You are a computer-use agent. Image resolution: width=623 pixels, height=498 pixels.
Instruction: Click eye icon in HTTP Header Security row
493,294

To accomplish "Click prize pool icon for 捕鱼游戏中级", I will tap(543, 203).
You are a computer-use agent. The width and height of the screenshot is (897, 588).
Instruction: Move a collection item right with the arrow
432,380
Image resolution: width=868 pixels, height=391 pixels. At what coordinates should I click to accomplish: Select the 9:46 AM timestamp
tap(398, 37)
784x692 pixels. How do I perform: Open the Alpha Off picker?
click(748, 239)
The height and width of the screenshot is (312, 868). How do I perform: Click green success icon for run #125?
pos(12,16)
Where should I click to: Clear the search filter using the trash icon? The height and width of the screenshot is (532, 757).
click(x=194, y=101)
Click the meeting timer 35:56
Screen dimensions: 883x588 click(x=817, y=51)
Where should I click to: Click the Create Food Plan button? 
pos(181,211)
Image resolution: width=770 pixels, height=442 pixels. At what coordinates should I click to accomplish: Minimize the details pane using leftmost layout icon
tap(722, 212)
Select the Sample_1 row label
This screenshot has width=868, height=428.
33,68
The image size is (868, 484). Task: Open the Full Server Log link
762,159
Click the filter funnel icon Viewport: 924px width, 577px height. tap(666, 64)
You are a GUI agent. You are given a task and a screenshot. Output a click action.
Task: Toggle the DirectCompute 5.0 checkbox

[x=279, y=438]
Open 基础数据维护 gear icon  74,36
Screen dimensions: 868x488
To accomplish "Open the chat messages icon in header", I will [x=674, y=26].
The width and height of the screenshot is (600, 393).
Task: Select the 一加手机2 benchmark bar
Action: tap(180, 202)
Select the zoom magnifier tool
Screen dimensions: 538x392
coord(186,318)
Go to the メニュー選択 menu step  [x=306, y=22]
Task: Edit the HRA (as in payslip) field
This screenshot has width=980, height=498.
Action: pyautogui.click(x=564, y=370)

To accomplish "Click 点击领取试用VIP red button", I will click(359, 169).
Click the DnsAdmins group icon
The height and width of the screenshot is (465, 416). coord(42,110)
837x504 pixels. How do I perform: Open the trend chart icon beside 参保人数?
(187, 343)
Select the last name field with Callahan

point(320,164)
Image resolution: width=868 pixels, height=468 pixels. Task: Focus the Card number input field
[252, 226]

◇ ◇ ◇ ◇ ◇

→ EXERCISE REQUIREMENTS
Scan the entries above for the word "computer" and collect each line holding it.

→ SOLUTION TO THIS EXERCISE
You are a computer-use agent. Image resolution: width=623 pixels, height=498 pixels.
You are a computer-use agent. The width and height of the screenshot is (897, 588).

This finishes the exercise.